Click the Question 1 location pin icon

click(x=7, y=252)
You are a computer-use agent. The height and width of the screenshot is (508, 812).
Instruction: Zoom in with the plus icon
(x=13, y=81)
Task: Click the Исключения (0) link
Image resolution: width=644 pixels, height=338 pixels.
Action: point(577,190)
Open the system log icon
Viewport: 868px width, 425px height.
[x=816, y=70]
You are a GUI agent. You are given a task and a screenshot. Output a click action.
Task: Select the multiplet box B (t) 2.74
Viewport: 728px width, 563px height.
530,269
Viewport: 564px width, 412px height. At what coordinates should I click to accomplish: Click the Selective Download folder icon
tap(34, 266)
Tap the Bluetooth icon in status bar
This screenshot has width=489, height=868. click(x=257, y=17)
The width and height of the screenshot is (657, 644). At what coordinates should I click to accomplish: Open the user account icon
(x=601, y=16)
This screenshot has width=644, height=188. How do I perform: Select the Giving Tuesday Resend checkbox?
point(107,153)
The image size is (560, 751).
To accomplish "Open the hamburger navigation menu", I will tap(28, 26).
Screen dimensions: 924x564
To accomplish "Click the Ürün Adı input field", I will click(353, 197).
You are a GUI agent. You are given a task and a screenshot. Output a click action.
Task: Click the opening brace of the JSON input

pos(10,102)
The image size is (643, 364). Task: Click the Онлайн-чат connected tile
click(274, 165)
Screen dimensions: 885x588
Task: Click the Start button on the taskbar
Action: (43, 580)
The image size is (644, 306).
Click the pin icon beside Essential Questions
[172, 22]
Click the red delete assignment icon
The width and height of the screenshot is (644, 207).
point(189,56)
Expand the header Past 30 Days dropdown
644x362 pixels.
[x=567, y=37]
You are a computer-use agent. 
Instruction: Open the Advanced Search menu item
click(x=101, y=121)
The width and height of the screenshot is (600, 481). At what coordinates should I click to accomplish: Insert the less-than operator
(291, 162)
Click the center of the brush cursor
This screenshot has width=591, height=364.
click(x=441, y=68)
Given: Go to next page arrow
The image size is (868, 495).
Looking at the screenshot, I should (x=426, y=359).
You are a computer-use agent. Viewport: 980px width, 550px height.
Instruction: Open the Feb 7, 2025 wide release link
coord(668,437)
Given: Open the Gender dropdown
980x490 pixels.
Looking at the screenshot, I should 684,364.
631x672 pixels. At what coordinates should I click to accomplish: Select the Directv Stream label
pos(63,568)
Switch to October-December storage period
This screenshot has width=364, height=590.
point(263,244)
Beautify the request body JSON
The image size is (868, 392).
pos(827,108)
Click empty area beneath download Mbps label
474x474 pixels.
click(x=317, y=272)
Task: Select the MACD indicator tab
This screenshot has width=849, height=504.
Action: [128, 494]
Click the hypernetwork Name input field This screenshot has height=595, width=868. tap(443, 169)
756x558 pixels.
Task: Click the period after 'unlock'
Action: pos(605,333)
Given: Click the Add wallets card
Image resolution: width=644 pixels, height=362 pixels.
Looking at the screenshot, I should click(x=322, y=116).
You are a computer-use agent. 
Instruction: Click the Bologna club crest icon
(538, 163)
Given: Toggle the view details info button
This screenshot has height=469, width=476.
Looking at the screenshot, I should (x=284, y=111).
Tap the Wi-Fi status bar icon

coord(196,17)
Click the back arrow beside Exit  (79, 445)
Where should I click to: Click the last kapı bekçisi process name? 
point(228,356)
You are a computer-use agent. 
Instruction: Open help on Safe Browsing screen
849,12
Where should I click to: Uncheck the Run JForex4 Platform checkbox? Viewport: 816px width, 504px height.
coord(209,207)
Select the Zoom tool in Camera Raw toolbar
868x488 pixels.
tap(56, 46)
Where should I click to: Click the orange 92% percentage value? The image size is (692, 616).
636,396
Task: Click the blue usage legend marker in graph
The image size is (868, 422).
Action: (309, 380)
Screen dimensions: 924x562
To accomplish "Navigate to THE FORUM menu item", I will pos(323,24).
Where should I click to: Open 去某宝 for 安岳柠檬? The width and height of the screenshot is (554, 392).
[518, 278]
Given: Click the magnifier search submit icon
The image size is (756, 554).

====

### PROBLEM DESCRIPTION
Reply with the number of lines in the data that include the string "will" and nothing else.

### SOLUTION FOR THIS EXERCISE
3